### TASK ITEM
Check each line of the entries below for the word "Toggle", and copy out the ones that have it.

### RECORDS SHOWN
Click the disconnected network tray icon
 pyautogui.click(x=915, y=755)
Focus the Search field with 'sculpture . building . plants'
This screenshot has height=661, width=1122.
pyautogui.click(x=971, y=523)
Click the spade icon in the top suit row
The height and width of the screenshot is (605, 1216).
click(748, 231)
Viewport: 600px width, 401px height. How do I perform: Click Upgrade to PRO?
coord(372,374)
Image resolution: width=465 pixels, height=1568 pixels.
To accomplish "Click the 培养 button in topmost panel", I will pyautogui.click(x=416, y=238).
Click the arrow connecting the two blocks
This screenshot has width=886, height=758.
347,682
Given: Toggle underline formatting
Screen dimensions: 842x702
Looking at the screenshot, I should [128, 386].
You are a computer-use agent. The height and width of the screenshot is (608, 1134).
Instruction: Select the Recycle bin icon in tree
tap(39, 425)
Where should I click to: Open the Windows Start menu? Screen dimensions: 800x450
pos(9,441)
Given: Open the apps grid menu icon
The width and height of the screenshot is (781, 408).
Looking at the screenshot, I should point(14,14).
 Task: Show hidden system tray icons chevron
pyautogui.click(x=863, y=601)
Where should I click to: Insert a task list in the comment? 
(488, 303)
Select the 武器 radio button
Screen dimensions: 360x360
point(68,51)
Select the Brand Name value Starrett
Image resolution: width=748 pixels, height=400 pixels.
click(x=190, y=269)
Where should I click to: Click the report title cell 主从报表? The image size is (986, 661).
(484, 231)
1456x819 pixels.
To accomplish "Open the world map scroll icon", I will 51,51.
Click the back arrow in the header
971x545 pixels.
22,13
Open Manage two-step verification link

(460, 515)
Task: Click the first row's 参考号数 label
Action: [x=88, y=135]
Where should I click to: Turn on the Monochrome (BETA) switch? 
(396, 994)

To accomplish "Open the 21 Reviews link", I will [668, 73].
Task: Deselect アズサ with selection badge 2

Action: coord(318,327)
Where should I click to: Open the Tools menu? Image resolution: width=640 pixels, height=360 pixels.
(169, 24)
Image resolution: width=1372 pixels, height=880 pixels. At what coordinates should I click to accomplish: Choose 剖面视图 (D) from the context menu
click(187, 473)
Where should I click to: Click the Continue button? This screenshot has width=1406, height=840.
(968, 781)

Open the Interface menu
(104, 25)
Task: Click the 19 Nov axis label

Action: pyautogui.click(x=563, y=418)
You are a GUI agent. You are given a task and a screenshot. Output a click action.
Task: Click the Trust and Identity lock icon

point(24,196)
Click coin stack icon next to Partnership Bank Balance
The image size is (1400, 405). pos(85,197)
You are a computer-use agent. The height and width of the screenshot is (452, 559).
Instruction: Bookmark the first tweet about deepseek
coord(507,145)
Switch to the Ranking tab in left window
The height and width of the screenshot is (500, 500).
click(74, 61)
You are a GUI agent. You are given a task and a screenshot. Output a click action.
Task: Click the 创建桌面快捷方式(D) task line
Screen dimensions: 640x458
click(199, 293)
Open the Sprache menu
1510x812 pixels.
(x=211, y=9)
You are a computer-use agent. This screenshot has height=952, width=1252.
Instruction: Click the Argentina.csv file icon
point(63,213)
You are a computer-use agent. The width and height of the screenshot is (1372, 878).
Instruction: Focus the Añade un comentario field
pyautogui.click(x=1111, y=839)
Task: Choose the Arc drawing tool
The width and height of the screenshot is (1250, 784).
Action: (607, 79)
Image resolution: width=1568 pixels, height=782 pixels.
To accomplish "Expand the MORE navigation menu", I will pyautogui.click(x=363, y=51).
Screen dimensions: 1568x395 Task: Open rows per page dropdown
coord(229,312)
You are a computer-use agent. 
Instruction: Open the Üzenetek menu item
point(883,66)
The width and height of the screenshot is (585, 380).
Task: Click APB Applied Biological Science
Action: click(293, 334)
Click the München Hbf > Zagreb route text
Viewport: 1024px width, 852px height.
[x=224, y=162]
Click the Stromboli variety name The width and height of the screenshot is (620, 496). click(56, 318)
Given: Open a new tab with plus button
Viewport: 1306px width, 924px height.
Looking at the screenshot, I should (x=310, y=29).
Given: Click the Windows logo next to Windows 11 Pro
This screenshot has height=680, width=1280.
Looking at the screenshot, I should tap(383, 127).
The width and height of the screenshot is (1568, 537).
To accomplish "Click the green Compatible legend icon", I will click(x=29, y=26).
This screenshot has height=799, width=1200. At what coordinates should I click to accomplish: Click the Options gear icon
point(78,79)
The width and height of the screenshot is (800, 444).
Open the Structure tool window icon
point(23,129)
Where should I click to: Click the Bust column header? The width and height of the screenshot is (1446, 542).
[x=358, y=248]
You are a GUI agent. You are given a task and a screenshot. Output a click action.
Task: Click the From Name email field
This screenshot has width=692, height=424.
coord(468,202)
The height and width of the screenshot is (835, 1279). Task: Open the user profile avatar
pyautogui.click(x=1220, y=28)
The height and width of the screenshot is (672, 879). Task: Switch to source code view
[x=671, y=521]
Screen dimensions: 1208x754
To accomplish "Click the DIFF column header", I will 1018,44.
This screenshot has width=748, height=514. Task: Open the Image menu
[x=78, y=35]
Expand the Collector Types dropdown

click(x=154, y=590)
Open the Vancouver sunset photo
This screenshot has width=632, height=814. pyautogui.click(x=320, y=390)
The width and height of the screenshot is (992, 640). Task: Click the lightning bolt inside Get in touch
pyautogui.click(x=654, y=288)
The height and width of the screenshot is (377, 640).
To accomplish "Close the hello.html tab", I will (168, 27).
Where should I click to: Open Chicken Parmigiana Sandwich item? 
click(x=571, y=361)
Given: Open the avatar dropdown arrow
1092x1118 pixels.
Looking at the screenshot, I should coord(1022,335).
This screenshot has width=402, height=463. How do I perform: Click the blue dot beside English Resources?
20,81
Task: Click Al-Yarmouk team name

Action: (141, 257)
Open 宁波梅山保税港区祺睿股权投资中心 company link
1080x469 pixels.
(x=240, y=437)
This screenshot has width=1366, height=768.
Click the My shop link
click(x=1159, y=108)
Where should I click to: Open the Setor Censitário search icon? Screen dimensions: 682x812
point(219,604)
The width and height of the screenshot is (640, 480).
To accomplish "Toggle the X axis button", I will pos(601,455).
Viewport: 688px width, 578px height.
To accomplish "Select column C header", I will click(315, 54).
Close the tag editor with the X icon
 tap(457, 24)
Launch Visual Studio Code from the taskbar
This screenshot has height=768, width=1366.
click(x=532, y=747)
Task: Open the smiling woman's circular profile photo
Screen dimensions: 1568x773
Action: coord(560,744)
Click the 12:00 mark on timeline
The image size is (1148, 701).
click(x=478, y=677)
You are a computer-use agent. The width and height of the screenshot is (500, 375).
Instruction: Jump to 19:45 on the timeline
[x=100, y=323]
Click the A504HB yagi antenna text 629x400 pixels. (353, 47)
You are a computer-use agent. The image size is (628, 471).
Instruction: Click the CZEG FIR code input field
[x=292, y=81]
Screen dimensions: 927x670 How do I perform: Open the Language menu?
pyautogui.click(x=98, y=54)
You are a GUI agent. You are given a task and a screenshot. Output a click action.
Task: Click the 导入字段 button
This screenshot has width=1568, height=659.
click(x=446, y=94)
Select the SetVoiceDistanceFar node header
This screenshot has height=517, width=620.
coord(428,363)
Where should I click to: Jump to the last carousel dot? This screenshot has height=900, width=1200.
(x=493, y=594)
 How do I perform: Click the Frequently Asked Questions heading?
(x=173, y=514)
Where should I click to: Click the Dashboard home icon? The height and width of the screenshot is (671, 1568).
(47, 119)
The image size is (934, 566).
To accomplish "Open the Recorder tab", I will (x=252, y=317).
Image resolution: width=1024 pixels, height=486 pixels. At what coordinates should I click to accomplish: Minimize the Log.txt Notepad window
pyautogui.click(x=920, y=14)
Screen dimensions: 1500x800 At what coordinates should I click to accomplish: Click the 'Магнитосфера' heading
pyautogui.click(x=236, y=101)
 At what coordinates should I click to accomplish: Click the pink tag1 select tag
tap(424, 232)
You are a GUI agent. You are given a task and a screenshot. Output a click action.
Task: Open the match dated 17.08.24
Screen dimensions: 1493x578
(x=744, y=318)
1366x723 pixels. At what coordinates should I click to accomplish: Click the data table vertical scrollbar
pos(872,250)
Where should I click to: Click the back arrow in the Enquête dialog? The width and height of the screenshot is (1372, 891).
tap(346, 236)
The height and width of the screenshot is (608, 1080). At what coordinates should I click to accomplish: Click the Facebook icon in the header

### YOUR SOLUTION
Given: Toggle underline formatting
To accomplish "Toggle the X axis button", I will pos(601,455).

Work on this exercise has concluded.